Question

A force F = 20 + 10y action a particle in y-direction where F is in newton and y in meter. Work done by this force to move the particle from y = 0 to y = 1 m is :

• A. 25J
• B. 20J
• C. 30J
• D. 5J

Answer 1

The Correct Option is A

To calculate the work done by the force moving a particle from y = 0 to y = 1 \, \text{m}, we will use the concept of work done by a variable force. According to the physics of forces, when the force varies with position, the work done is given by the integral of the force over the distance.

The force acting on the particle in the y-direction is given by:

F = 20 + 10y

Here, the work done (W) by the force when a particle moves from y = 0 to y = 1 is calculated using the integral:

W = \int_{y=0}^{y=1} F \, dy = \int_{y=0}^{y=1} (20 + 10y) \, dy

Let's evaluate the integral

• \int (20 + 10y) \, dy = \int 20 \, dy + \int 10y \, dy
• The integral of a constant is: \int 20 \, dy = 20y
• The integral of 10y is: \int 10y \, dy = 5y^2 (using the power rule for integration)
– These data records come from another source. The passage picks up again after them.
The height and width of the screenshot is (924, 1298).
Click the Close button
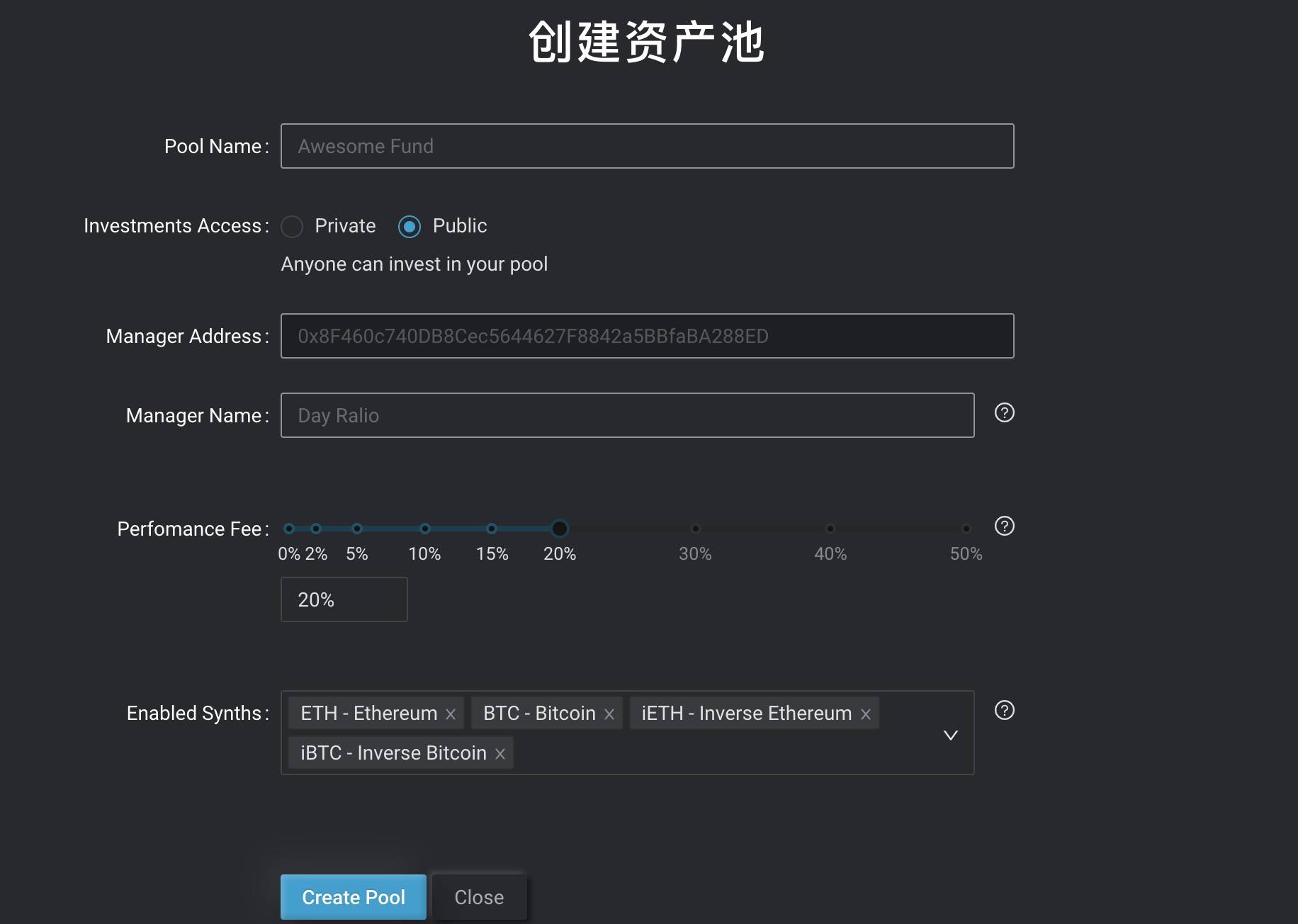[480, 897]
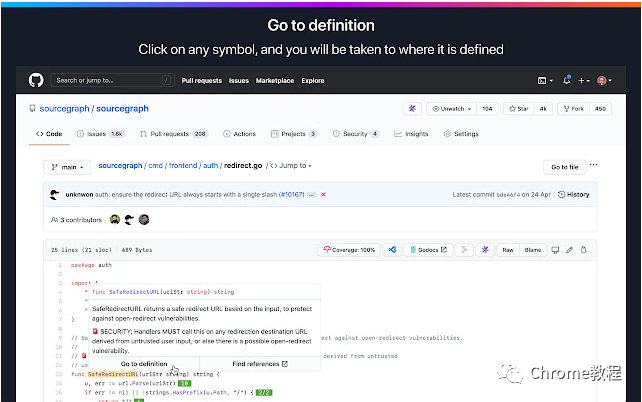
Task: Focus the Search or jump to field
Action: pos(113,80)
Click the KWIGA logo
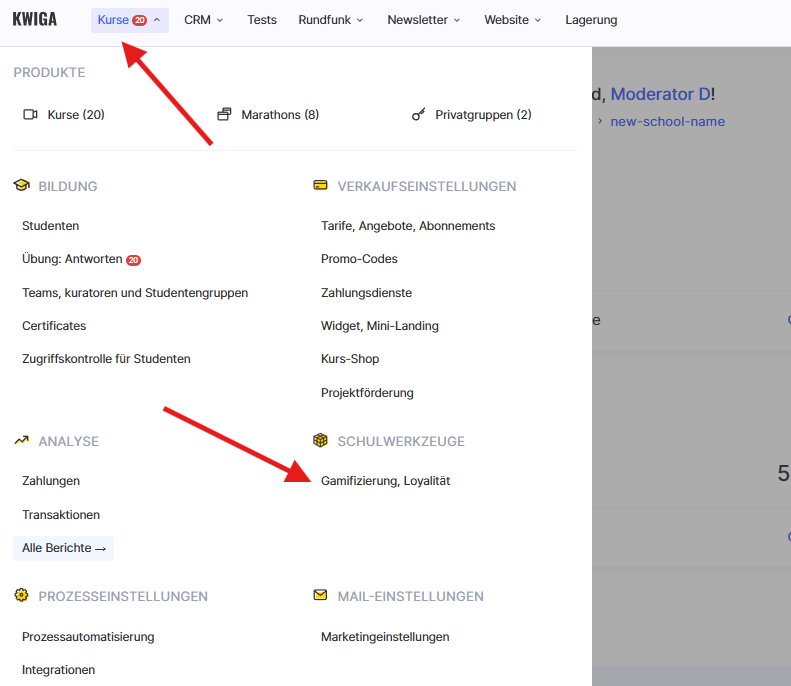 pyautogui.click(x=35, y=20)
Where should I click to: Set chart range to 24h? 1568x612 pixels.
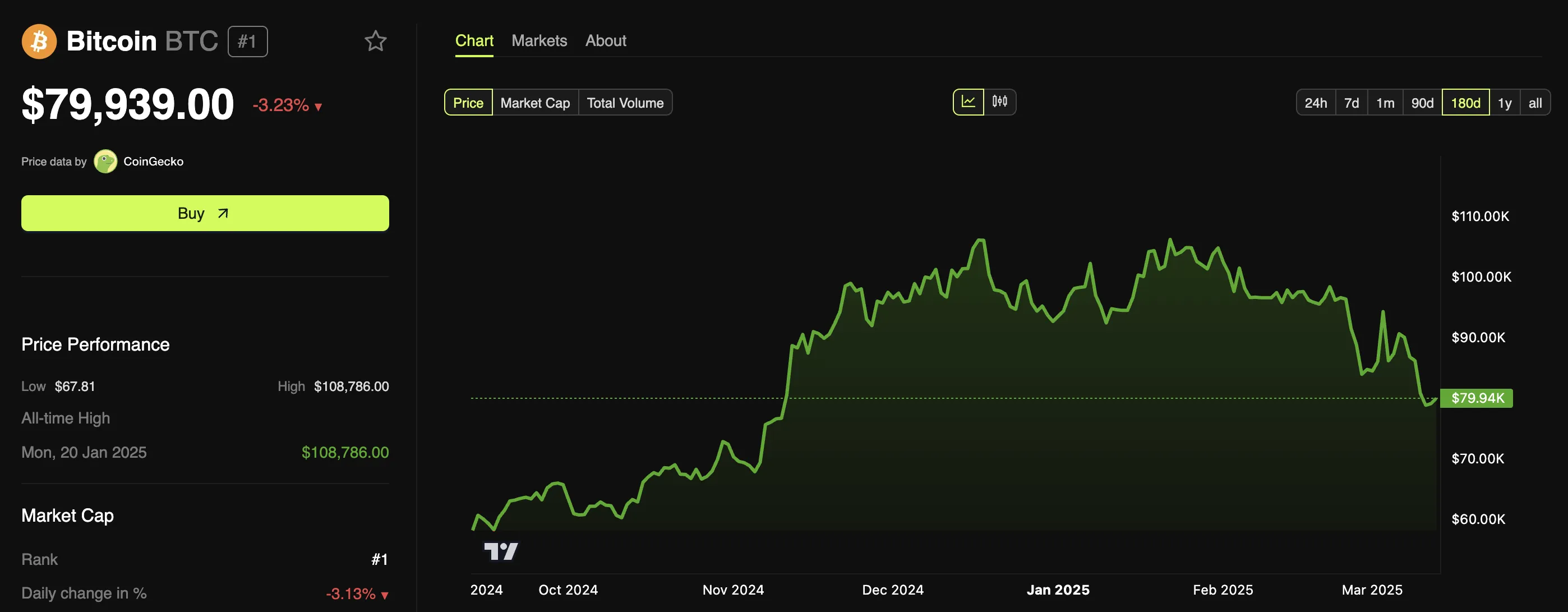pos(1316,103)
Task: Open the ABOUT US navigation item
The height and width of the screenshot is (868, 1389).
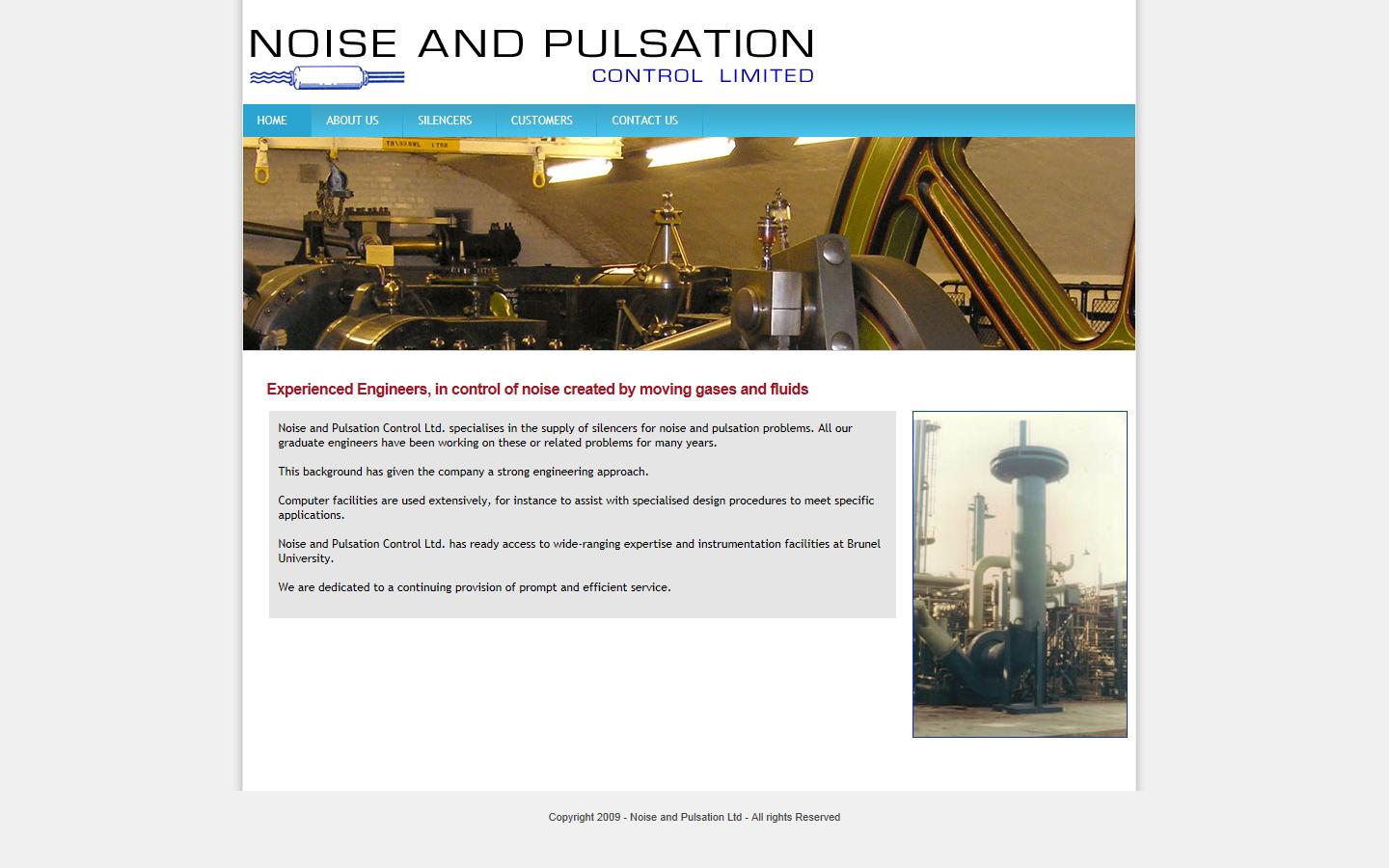Action: 353,120
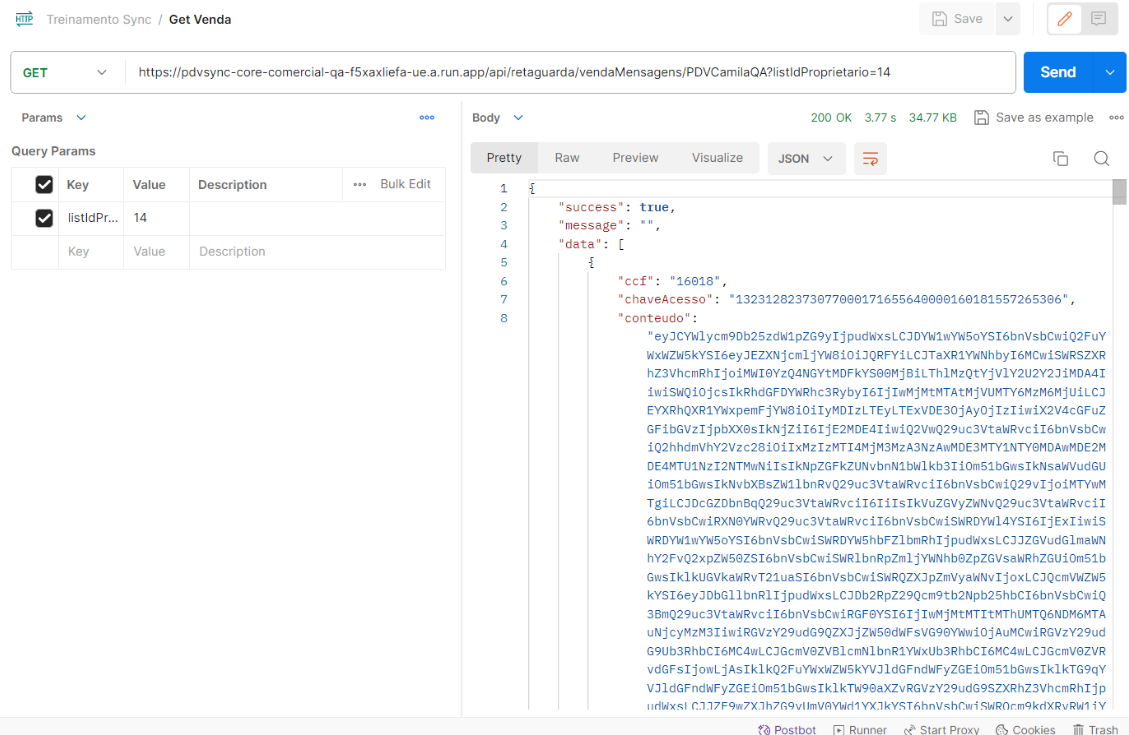Viewport: 1129px width, 735px height.
Task: Click the request URL field
Action: tap(570, 72)
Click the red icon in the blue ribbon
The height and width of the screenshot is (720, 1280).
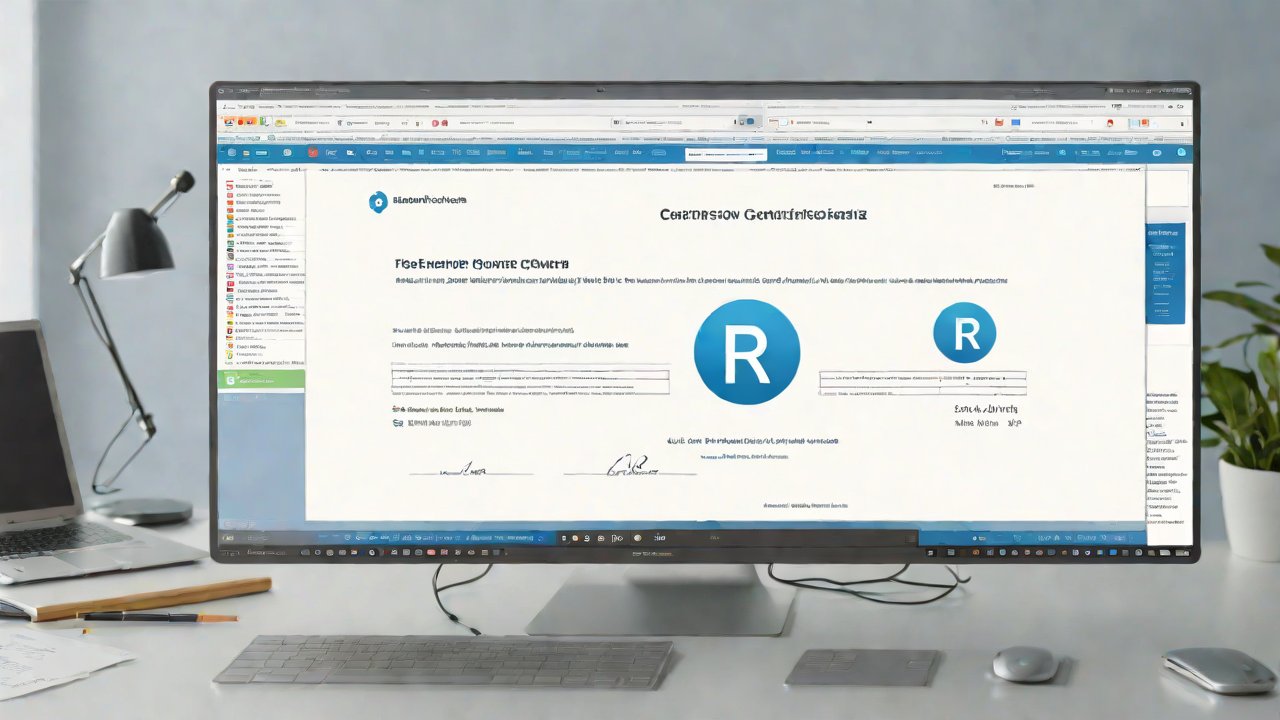pyautogui.click(x=313, y=153)
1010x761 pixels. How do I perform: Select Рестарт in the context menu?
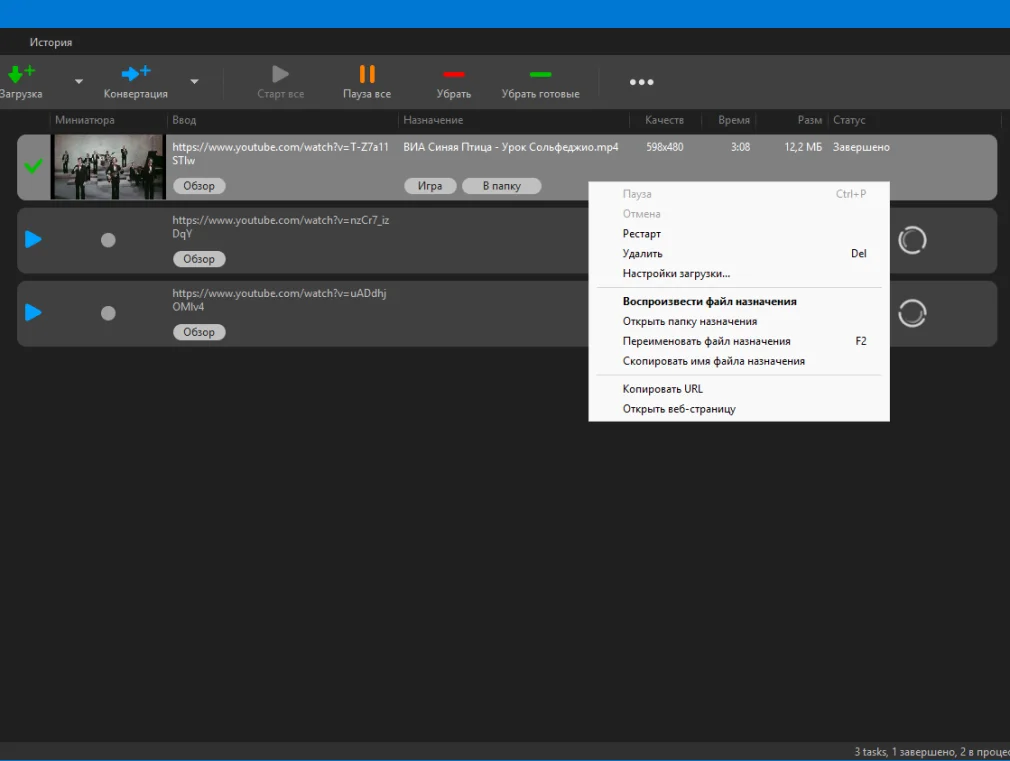[641, 234]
Now, we apply the limits y = 0 to y = 1:

• W = \left[20y + 5y^2\right]_{y=0}^{y=1}
• Calculating at y = 1: (20 \times 1 + 5 \times 1^2) = 20 + 5 = 25
• Calculating at y = 0: (20 \times 0 + 5 \times 0^2) = 0
• The work done is: 25 - 0 = 25 \, \text{Joules}

Therefore, the correct answer is 25 J.